WORK INSTRUCTIONS: Starting at the line that contains "Save the current" in the listing below, write out every line word for word until you have written the line that contains "Open Manage Refresh".

☆ ☆ ☆ ☆ ☆

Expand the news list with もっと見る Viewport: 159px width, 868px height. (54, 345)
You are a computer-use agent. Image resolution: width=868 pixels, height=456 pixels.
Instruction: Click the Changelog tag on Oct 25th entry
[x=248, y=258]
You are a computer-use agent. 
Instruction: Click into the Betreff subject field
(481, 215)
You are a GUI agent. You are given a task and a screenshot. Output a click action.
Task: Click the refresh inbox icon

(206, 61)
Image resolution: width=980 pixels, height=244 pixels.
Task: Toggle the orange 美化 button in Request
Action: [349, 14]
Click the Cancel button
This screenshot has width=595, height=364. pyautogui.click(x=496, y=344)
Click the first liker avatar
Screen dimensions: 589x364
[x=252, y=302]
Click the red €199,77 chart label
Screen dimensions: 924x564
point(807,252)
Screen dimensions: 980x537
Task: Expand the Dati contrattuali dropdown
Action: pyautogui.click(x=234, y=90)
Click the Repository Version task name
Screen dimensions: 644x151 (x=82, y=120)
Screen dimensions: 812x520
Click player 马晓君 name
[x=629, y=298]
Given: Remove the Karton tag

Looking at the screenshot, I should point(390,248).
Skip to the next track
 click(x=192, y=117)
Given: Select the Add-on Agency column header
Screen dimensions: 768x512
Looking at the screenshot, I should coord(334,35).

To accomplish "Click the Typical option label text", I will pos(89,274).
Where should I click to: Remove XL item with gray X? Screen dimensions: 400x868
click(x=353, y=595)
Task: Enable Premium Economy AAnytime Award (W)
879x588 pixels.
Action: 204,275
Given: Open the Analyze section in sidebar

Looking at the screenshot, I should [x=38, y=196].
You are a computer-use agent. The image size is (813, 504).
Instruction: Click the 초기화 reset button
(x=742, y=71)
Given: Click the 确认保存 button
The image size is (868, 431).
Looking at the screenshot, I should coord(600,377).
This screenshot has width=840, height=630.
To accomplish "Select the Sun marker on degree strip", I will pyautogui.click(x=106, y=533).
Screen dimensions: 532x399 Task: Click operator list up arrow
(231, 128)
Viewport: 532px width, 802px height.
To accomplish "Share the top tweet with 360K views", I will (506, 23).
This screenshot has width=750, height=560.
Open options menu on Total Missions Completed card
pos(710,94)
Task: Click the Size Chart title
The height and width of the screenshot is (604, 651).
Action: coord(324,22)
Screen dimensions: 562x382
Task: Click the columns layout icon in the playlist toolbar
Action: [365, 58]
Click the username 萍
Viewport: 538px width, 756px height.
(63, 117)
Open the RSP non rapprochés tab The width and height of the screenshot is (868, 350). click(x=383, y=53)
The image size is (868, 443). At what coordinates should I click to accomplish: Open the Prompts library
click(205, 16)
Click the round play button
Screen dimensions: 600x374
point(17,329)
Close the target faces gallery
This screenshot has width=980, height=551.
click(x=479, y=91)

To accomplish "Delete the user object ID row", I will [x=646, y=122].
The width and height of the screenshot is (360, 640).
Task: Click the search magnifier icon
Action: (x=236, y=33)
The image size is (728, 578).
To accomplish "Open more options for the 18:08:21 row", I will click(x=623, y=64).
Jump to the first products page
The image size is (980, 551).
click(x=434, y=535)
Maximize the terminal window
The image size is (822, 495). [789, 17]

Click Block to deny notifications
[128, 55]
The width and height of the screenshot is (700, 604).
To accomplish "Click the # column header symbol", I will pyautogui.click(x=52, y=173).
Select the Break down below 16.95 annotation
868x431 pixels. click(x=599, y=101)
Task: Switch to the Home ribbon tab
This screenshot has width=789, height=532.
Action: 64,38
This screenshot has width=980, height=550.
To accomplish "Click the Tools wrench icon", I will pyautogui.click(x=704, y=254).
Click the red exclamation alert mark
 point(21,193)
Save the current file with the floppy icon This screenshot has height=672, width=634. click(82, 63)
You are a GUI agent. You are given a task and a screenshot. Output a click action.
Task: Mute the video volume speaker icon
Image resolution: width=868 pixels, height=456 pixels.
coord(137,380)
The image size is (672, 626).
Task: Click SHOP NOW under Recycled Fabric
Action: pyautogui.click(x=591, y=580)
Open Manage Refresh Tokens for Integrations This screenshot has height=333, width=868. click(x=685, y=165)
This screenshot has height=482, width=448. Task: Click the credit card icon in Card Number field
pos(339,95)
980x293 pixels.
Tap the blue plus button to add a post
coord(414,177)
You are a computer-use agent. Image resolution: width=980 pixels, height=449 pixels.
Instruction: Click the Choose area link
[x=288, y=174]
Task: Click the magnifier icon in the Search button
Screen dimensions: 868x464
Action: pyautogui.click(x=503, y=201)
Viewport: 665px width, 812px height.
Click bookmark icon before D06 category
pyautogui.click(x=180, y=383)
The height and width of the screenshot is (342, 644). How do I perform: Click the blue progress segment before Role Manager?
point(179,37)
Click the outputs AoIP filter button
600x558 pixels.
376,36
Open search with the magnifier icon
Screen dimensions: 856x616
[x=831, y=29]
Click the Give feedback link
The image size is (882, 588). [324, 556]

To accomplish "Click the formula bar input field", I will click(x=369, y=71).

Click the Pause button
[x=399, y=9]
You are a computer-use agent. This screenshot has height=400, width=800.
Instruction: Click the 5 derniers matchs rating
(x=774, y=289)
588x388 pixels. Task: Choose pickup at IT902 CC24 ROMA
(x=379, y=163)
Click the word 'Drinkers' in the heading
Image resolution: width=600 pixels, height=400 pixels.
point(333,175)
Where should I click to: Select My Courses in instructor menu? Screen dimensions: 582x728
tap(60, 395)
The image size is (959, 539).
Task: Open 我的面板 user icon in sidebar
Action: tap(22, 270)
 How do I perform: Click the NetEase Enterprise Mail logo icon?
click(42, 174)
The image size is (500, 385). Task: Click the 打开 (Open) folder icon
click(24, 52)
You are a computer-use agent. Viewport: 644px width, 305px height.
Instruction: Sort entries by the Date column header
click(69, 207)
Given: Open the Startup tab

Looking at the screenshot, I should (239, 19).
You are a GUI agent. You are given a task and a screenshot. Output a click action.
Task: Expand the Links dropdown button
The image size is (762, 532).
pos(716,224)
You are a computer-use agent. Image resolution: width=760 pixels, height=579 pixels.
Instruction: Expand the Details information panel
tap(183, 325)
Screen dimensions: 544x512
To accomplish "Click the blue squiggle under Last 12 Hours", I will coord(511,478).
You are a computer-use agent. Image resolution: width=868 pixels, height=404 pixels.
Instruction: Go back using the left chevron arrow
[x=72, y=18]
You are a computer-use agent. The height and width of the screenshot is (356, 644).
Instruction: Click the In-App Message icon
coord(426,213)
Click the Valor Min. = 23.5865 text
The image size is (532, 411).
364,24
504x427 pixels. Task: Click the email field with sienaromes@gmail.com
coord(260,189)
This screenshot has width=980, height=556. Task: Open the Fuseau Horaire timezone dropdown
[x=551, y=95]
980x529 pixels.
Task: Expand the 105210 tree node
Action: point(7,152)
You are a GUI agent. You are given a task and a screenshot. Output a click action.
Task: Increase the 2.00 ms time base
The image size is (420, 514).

☆ ☆ ☆ ☆ ☆

EXERCISE RESPONSE:
Save the current file with the floppy icon This screenshot has height=672, width=634. click(82, 63)
You are a GUI agent. You are given a task and a screenshot. Output a click action.
Task: Mute the video volume speaker icon
Image resolution: width=868 pixels, height=456 pixels.
coord(137,380)
The image size is (672, 626).
Task: Click SHOP NOW under Recycled Fabric
Action: pyautogui.click(x=591, y=580)
Open Manage Refresh Tokens for Integrations This screenshot has height=333, width=868. click(x=685, y=165)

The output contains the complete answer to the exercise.